Rassistischer Serienmörder in den USA hingerichtet

Die „WAZ“ schreibt:

Jahrelang terrorisierte Joseph Franklin Amerika, für seine Morde saß er mehr als 30 Jahre hinter Gittern. Er sah sich als Krieger, der die „weiße Rasse“ schützen muss. Nun wurde sein Todesurteil vollstreckt. Franklin hatte 1978 unter anderen den „Hustler“-Gründer Larry Flynt angeschossen.
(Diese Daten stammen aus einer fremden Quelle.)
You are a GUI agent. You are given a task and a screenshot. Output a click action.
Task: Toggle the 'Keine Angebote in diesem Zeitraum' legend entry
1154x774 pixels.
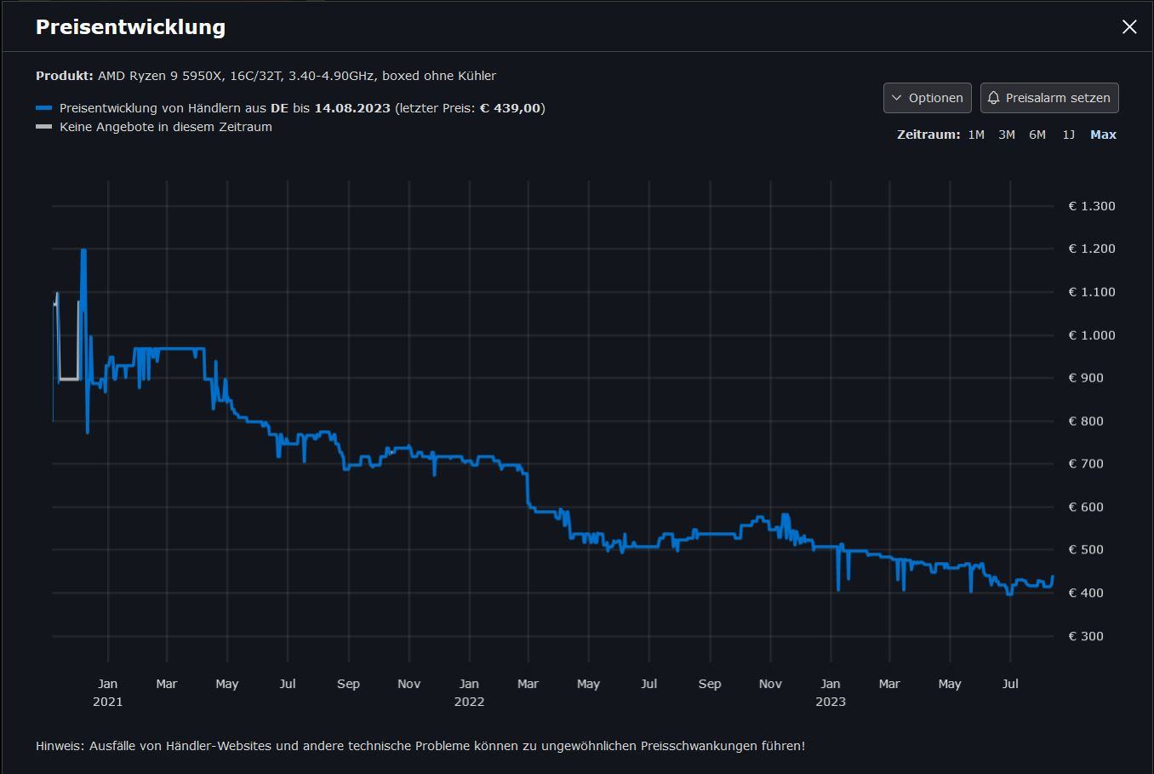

Nach juristischem Tauziehen bis zur letzten Minute ist der rassistische Serienmörder Joseph Paul Franklin im US-Staat Missouri hingerichtet worden. Das berichtete der Sender CNN am Mittwoch. 22 Morde wurden dem 63-Jährigen zur Last gelegt, der zwischen 1977 und 1980 in der ganzen USA Jagd auf Schwarze und Juden machte. Mit seiner Mordserie wollte der weiße Rassist einen „Rassenkrieg“ anzetteln, hatte er in einem CNN-Interview gesagt.
Franklin hatte 1978 unter anderen den Gründer des Erotikmagazins „Hustler“ Larry Flynt angeschossen, nachdem dieser Bilder eines Paares mit unterschiedlicher Hautfarbe veröffentlicht hatte. Flynt sitzt seitdem im Rollstuhl. 1980 versuchte Franklin, den schwarzen Bürgerrechtler Vernon Jordan zu ermorden. Auch zwei Jungen im Alter von 13 und 14 Jahren hatte Franklin auf dem Gewissen.